Un obiettivo centrato al cento per cento, quello assegnato dalla direzione della struttura sanitaria complessa «Policlinico-Giovanni XXIII» di Bari, al primario di cardiochirurgia infantile, Gabriele Scalzo. La missione assegnata era quella della formazione dei perfusionisti. Il risultato ufficiale parla di target raggiunto integralmente. Ma dietro quella percentuale perfetta si nasconde una realtà ben diversa. Perché l’attività formativa non sarebbe mai partita. Il reparto di cardiochirurgia infantile del «Giovanni XXIII» è stato chiuso dall’autunno 2022, con l’attività operatoria sospesa.
E la formazione dei perfusionisti, figure altamente specializzate che gestiscono la circolazione extracorporea durante gli interventi a cuore aperto, non è un corso teorico da aula magna. È pratica clinica, è sala operatoria, è esperienza diretta accanto al tavolo chirurgico. In assenza di interventi, quell’addestramento «sul campo» non poteva essere svolto. E così, l’unico obiettivo assegnato si sarebbe tradotto nella redazione di un piano formativo, un documento programmatico rimasto nei cassetti della struttura sanitaria. Un progetto scritto, formalmente ineccepibile, ma privo della sua naturale applicazione.

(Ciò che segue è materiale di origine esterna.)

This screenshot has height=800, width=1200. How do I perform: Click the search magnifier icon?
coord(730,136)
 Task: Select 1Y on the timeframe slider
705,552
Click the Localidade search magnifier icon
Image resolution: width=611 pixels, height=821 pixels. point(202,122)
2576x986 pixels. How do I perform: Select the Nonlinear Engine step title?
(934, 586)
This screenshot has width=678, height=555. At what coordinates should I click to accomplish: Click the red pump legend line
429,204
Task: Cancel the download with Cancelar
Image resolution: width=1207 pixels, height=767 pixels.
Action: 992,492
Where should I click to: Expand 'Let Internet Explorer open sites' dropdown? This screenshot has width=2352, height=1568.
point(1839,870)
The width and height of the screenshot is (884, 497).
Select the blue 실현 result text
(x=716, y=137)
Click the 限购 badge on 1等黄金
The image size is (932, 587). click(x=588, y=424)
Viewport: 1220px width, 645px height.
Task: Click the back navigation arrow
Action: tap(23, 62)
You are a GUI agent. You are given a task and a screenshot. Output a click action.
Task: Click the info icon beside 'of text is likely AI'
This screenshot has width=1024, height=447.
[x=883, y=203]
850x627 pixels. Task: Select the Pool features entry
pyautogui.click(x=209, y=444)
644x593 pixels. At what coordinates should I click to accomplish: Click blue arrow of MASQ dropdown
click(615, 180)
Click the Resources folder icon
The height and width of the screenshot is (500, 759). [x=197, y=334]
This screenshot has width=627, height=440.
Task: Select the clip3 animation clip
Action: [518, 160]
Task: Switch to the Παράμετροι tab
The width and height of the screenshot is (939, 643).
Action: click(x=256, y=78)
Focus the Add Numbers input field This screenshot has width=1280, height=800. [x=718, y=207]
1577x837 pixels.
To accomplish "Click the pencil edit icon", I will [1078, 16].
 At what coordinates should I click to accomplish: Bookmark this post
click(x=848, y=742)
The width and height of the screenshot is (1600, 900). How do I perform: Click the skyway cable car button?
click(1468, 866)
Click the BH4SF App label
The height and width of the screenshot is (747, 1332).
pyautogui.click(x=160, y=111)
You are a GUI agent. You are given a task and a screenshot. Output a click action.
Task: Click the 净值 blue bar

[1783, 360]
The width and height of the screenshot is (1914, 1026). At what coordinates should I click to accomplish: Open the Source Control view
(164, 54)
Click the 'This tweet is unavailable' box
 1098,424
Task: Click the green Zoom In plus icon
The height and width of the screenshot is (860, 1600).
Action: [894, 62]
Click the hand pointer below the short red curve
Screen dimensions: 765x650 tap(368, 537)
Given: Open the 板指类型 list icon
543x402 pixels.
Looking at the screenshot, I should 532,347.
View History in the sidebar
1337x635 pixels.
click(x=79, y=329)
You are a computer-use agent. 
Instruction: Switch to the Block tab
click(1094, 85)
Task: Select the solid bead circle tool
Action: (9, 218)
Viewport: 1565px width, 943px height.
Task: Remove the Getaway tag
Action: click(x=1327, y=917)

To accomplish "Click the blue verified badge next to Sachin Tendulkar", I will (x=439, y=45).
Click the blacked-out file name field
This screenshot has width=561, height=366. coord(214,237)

La questione solleva interrogativi non marginali dal punto di vista utilitaristico e di ricaduta diretta e indiretta sulla sanità regionale. Come può dirsi compiuta al 100 per cento con una formazione che non ha avuto luogo nella sua dimensione pratica? È sufficiente predisporre un piano per certificare il raggiungimento di un solo obiettivo strategico e per altro parziale per ratio? E, soprattutto, chi ha validato quel risultato e con quali criteri? Il nodo diventa ancora più delicato se si considera il profilo economico della vicenda. Il costo aziendale di un primario si aggira attorno ai 110 mila euro l’anno. In questo caso, al netto di alcune limitate attività ambulatoriali, la spesa sostenuta dalla sanità pugliese per la guida della cardiochirurgia infantile si sarebbe tradotta, di fatto, nella produzione di un progetto formativo mai attuato.
Non si tratta di mettere in discussione competenze professionali o percorsi individuali, ma di interrogarsi sull’efficienza del sistema. In un settore sensibile come quello della cardiochirurgia pediatrica, ogni scelta organizzativa ha un impatto diretto sui piccoli pazienti e sulle loro famiglie. La chiusura dell’attività operatoria ha già comportato trasferimenti, disagi, mobilità sanitaria verso altre regioni. Se, anche, la formazione interna si arena, il rischio è quello di un progressivo depauperamento di competenze. Addetti ai lavori parlano di una situazione bloccata da criticità strutturali e carenze di personale, che avrebbero reso impossibile la riapertura delle sale operatorie. In questo contesto, l’assegnazione di un unico obiettivo legato alla formazione pratica appare, quantomeno, contraddittoria. Resta il dato formale, ovvero: l’obiettivo raggiunto e la valutazione positiva.
Ma la distanza tra documento e realtà operativa alimenta perplessità. La sanità pubblica, soprattutto, in ambiti ad alta complessità, non può vivere di carte protocollate. Ha bisogno di attività clinica concreta, di équipe in azione, di percorsi realmente attivati. Occorrerà adesso chiarire responsabilità e procedure cercando di caspire chi ha stabilito gli obiettivi e perché. Così come chi ne ha certificato il raggiungimento e su quali basi razionali e di ricaduta sul sistema. Da più parti si chiede quali sono i tempi per restituire alla cardiochirurgia infantile barese non solo un piano sulla scrivania, ma un reparto pienamente funzionante?